Given the increased glucose uptake in cancer cells than normal cells, near-infrared (NIR) fluorescent glucose analogues have been previously synthesized and applied in cancer cell imaging. However, most NIR dyes usually have one or more charge in their structures, which may cause low cell membrane permeability and hamper their application in cell imaging. Here we report the synthesis and characterization of a series of DCPO-conjugated glucose analogues (N0-N4), which have no charge in their structures and have different lengths of the spacer arm.

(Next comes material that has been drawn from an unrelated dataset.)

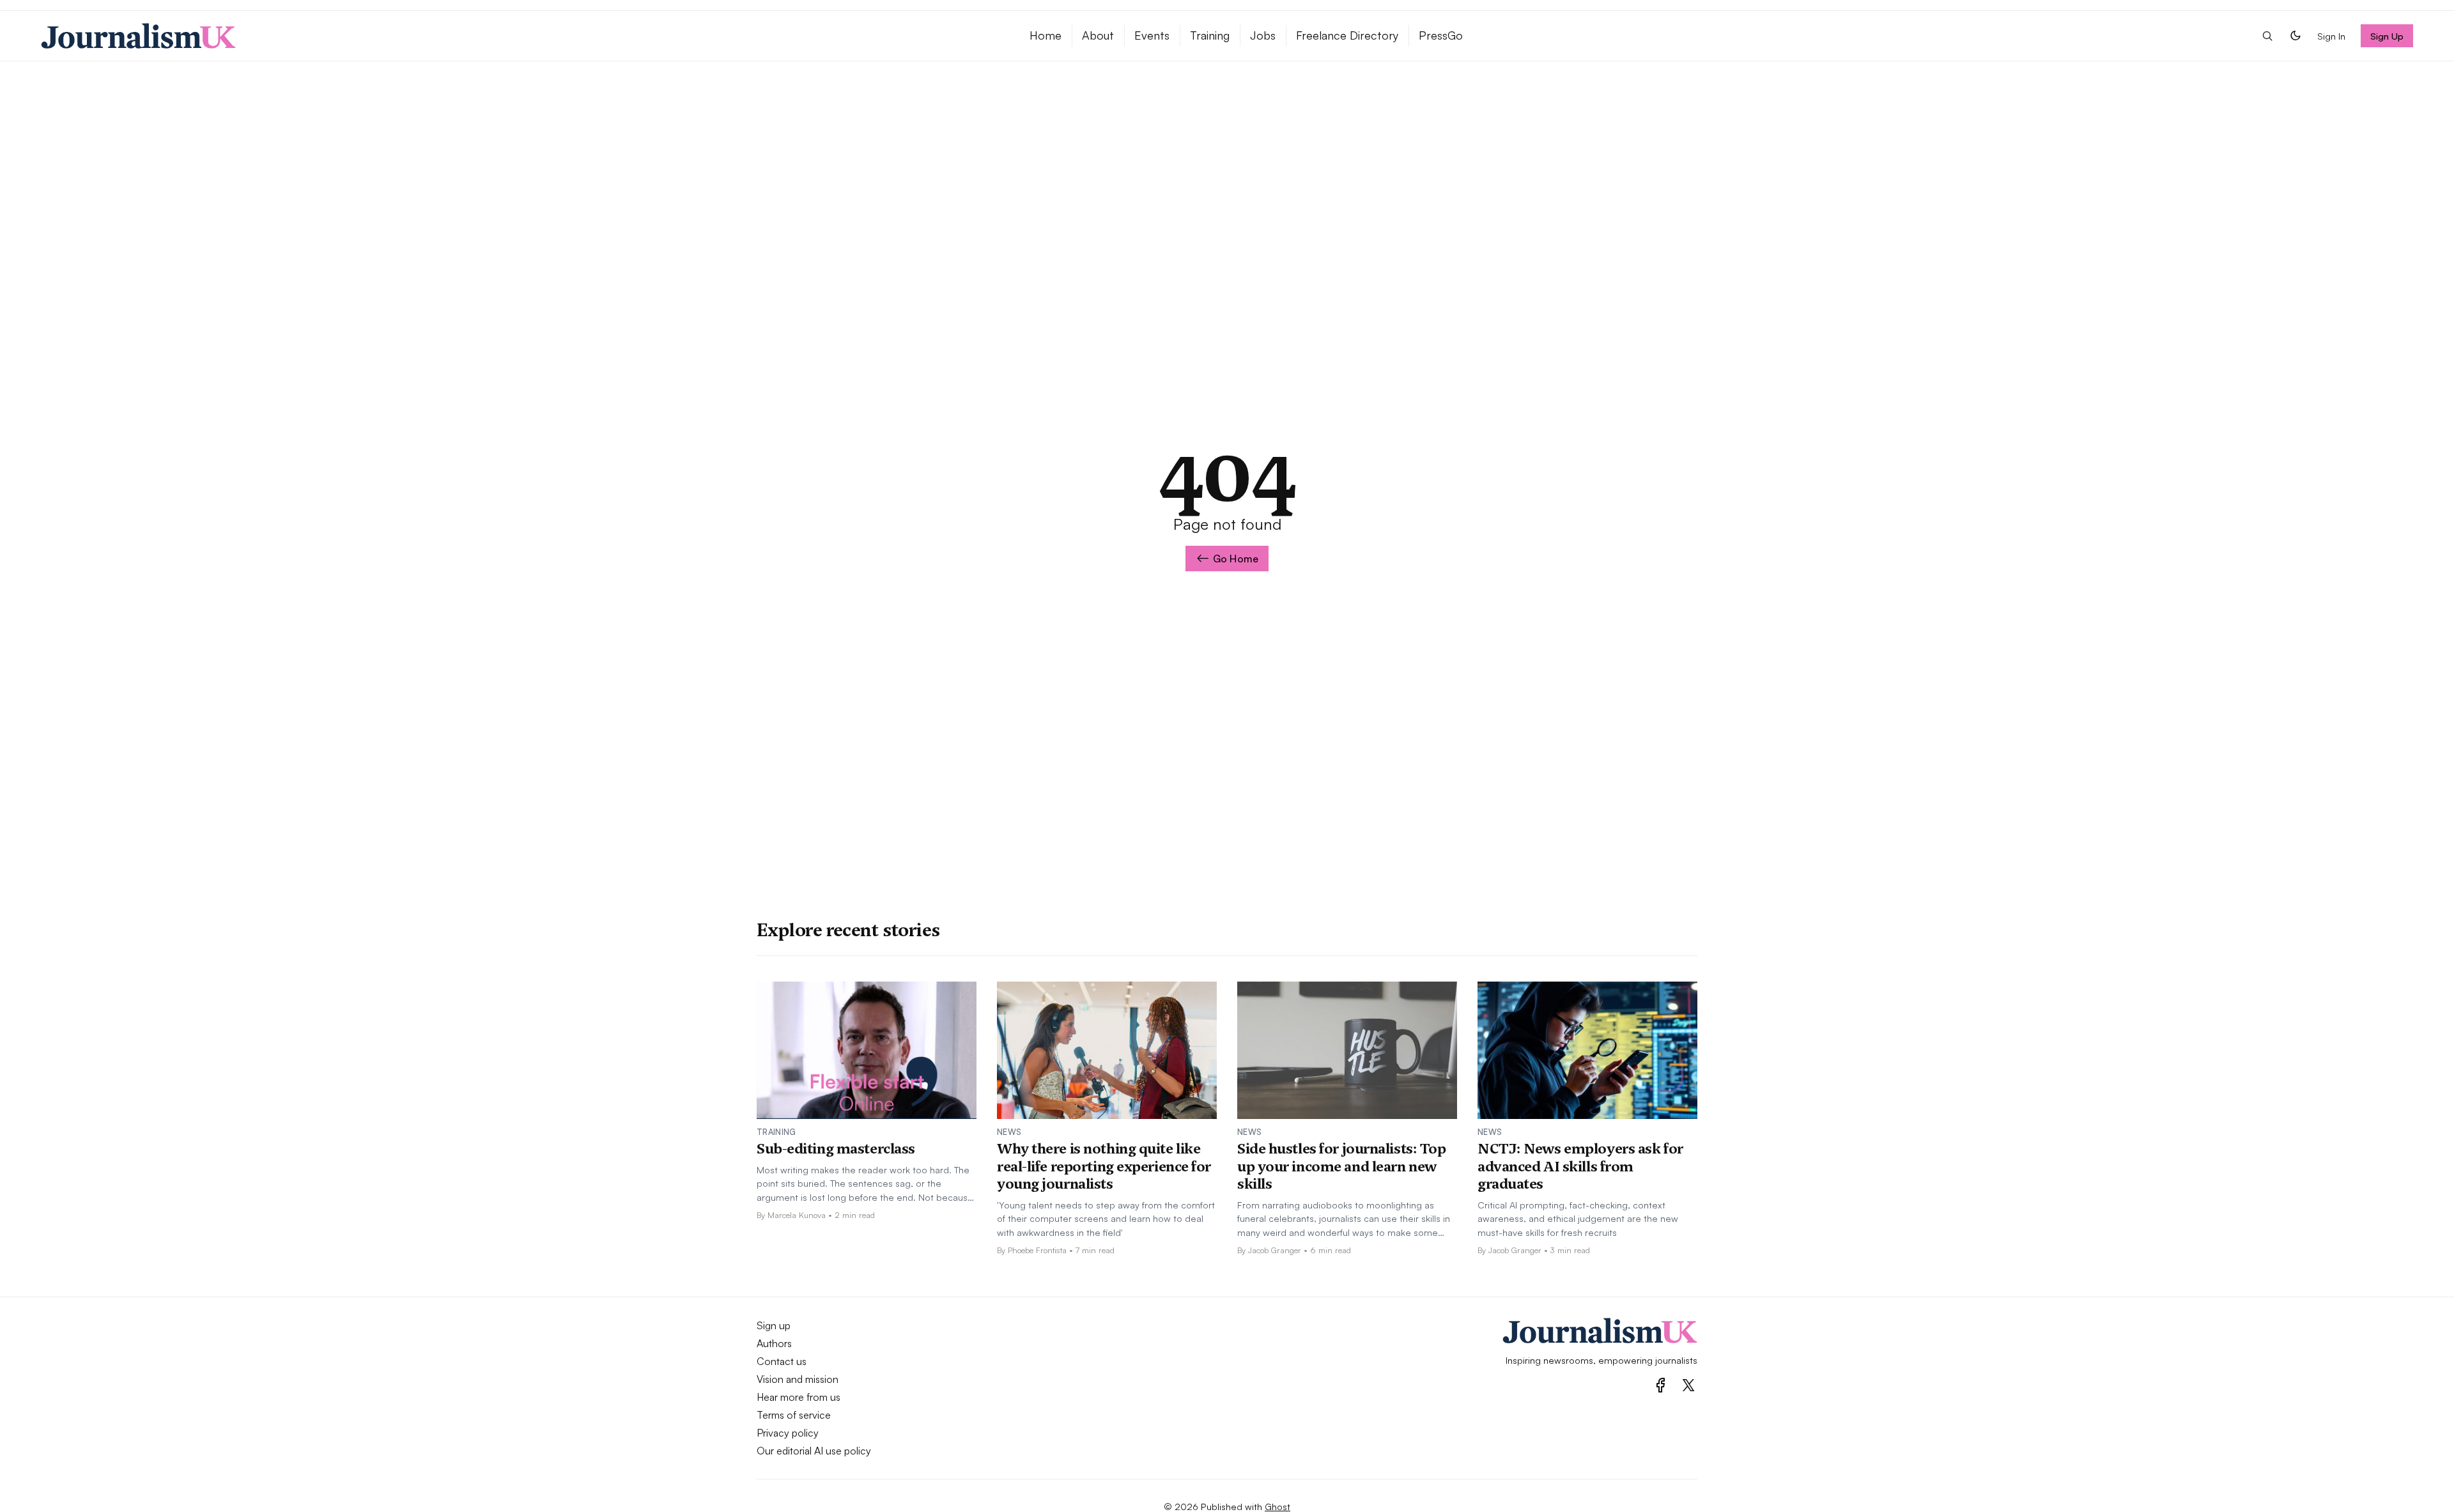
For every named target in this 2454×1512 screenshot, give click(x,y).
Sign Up (2387, 36)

Experiments in different cancer cell lines showed the uptake of N0-N4 was dependent on the protein levels of GLUT-1. The distance between the dyes and glucose was adjusted by the length of PEG. Of these five glucose analogues, the length of the linker in N2 which contains a diethylene glycol was the most appropriate spacer arm, a longer or shorter linker exhibited reduced cellular uptake efficiency. Moreover, the uptake of DCPO-conjugated glucose analogues could be inhibited by phloretin, a GLUT-1 inhibitor or competitively inhibited by unlabeled d-glucose. Therefore, our study has reported a novel type of NIR-conjugated glucose analogues, whose cell permeability ensured the potential application for cancer cell bioimaging in the NIR region. We also demonstrated, for the first time, that the length of the linker between the dyes and glucose was also an important factor that will affect the delivery efficiency of the glucose analogues to cells.